# Hello from Lake Oswego!



## Mahjling (Jan 25, 2018)

Hello there! My name is Jones.
I was directed here in my search for Mouseries in the Portland/Beaverton/Gresham/Lake Oswego area. It's very nice to meet you all!
I kept mice for a long time a few years ago, and I'm very excited to be getting back into it, while I don't own any right now, I'm really hoping that joining this forum can help put me in touch with some breeders in my area.

That being said, if you or anyone you know currently has any active sales going on, or if you know of any Mouseries in that general area, please feel free to tell me!

I'm not looking for any colours or coat types in particular at this time.
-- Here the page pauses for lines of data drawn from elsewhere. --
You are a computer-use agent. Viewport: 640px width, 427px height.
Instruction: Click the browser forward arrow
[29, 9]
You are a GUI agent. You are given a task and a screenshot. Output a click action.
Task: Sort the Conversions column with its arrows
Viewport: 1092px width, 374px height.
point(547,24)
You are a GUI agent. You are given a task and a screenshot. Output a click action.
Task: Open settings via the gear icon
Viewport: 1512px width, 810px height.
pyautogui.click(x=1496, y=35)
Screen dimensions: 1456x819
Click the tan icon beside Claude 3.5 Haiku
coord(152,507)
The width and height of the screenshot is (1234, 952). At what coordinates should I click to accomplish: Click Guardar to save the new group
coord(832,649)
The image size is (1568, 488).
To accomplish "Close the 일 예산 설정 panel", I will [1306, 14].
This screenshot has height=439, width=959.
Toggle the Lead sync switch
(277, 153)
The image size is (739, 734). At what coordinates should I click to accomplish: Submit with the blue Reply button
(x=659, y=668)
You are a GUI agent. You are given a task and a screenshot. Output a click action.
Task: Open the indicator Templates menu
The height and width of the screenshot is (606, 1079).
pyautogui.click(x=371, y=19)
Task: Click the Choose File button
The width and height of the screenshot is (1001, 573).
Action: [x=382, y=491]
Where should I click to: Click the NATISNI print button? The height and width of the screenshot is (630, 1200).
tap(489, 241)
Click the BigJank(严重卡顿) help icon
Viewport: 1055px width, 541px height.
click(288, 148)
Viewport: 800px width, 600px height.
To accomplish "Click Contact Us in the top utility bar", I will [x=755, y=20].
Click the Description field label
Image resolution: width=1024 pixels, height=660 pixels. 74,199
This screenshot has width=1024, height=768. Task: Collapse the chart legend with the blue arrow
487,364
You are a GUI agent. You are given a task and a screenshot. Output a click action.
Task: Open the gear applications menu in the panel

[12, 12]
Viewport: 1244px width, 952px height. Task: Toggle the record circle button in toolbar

Although I have a weak spot for Satins.
I can't wait to find a little group of does, and to finally get back into keeping an animal I absolutely love~


----------



## SarahC (Oct 3, 2008)

good luck on your search.


----------



## Amtma Mousery (Jan 29, 2015)

Welcome!


----------



## Fantasia Mousery (Jul 16, 2011)

Welcome  and good luck


----------



## Mahjling (Jan 25, 2018)

Thank you all for the welcomes! 
I did indeed find some does, I ended up taking home four. Three banded and one Broken Marked
They're adjusting very well, and I'm absolutely in love with them <3


----------